## TASK REQUIREMENTS
Can you pull out, verbatim, the lines starting at the one containing "You are a GUI" and ending at the one containing "Instruction: Switch to the Code tab", including both of those lines?

## LISTED RECORDS
* start *

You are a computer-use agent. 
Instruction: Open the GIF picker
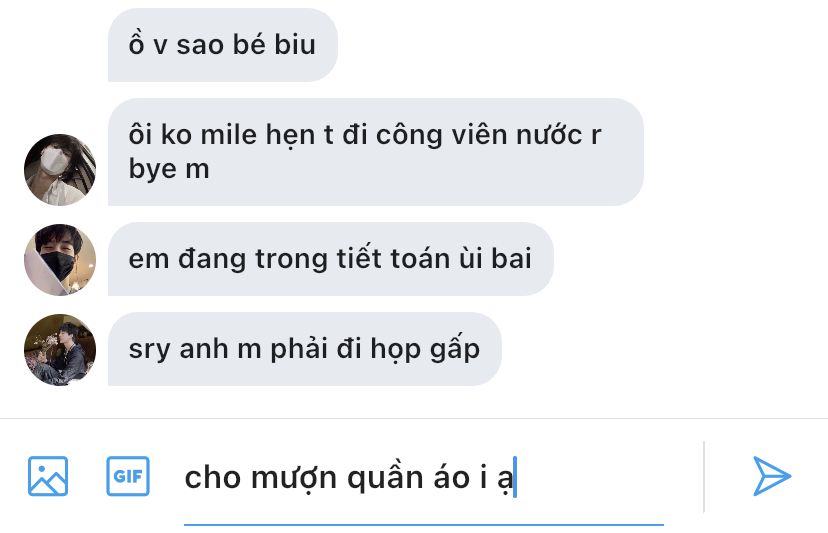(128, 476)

* end *
* start *

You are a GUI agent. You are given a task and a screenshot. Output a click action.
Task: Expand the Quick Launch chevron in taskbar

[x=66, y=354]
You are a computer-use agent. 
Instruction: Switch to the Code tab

* end *
* start *

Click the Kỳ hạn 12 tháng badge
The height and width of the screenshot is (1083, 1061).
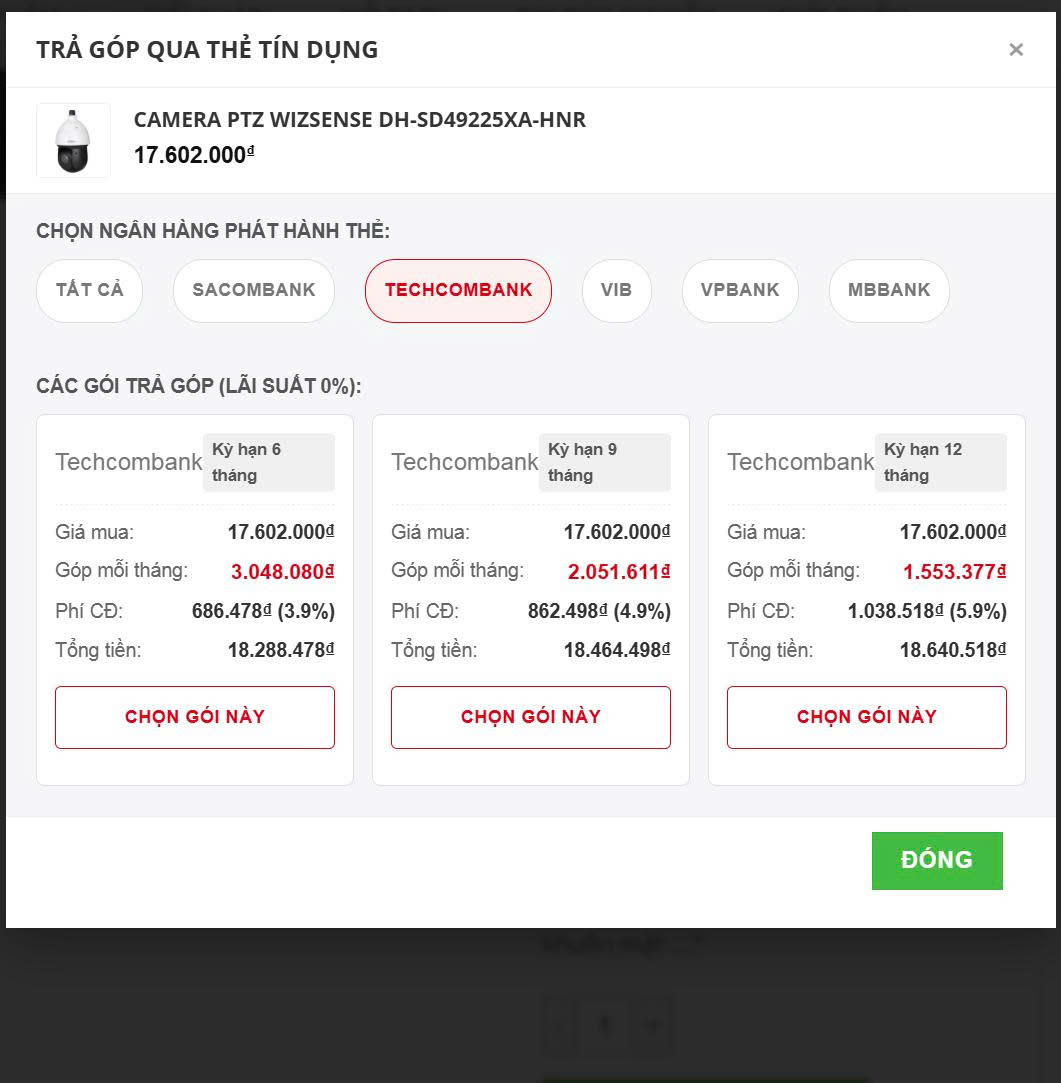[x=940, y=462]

* end *

## ANSWER FOR THIS EXERCISE
You are a GUI agent. You are given a task and a screenshot. Output a click action.
Task: Expand the Quick Launch chevron in taskbar

[x=66, y=354]
You are a computer-use agent. 
Instruction: Switch to the Code tab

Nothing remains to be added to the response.